(WHAT THE EXERCISE ASKS)
Copy the lines of the listing below verbatim, beginning with the line that contains "The width and height of the screenshot is (540, 350)." and continuing through the line that contains "Action: (128, 205)".

(Data listing)
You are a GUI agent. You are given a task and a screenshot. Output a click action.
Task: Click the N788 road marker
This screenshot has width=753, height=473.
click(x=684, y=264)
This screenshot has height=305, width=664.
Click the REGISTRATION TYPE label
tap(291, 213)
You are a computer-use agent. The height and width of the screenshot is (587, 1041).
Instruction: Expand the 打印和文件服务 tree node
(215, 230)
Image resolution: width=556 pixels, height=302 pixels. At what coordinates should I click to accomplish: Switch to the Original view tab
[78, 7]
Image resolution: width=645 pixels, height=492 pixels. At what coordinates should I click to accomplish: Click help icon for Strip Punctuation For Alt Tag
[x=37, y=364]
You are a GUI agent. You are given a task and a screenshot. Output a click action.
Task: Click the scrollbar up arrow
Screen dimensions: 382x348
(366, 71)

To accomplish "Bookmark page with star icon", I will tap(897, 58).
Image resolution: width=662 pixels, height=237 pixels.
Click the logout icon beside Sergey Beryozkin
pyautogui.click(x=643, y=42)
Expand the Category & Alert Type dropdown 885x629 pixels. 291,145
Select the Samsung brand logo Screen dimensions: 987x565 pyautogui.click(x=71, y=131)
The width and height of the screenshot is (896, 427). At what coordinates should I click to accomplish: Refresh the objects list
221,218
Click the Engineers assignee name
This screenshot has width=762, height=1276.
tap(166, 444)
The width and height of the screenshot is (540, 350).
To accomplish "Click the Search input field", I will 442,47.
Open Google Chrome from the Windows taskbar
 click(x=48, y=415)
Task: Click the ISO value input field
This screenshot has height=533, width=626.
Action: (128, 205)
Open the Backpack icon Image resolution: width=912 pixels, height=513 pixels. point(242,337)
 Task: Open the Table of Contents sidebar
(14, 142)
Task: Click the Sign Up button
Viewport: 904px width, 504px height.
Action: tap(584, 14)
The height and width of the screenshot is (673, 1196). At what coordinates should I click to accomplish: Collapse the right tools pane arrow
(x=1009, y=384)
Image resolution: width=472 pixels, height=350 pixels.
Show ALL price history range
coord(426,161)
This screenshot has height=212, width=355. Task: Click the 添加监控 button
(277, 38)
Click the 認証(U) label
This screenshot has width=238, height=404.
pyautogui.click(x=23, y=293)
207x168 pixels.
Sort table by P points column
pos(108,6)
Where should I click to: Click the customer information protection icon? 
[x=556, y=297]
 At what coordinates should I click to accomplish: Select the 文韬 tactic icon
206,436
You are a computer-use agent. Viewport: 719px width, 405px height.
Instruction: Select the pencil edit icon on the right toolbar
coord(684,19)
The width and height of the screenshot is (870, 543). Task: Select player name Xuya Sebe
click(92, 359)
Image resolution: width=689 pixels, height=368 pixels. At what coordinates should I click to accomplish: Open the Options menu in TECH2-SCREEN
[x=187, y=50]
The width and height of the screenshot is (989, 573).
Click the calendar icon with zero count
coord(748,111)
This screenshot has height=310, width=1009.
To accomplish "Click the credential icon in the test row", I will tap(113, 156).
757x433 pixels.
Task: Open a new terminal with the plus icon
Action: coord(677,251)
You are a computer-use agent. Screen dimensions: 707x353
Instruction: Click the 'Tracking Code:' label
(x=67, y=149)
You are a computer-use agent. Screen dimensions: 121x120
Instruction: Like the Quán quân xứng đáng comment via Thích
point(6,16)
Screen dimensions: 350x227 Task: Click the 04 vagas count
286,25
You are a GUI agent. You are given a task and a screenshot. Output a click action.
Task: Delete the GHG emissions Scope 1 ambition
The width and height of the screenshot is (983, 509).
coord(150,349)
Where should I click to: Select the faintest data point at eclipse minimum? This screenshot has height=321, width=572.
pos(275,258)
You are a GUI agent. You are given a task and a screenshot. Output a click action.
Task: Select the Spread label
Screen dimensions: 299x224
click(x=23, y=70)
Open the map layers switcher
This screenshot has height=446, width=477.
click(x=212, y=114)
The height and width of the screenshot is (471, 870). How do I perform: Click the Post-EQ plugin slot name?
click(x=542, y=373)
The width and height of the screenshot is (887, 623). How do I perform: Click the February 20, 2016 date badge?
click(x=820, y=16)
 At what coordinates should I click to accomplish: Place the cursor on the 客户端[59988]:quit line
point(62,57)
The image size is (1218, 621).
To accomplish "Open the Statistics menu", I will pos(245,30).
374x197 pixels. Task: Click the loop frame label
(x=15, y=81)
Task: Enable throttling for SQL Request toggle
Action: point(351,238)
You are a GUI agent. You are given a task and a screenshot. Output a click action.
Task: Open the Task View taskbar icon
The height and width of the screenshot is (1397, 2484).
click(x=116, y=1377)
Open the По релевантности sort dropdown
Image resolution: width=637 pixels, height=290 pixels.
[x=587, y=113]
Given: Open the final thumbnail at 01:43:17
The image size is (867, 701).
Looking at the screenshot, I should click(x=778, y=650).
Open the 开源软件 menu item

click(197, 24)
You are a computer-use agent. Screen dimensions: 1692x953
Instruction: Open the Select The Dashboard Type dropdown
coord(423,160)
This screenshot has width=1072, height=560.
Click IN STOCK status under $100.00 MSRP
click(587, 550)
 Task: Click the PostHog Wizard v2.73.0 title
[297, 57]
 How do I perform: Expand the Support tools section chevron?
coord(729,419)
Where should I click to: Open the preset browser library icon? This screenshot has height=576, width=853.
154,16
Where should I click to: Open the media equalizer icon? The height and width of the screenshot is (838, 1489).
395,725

(SOLUTION TO THE EXERCISE)
The width and height of the screenshot is (540, 350).
To accomplish "Click the Search input field", I will 442,47.
Open Google Chrome from the Windows taskbar
 click(x=48, y=415)
Task: Click the ISO value input field
This screenshot has height=533, width=626.
Action: (128, 205)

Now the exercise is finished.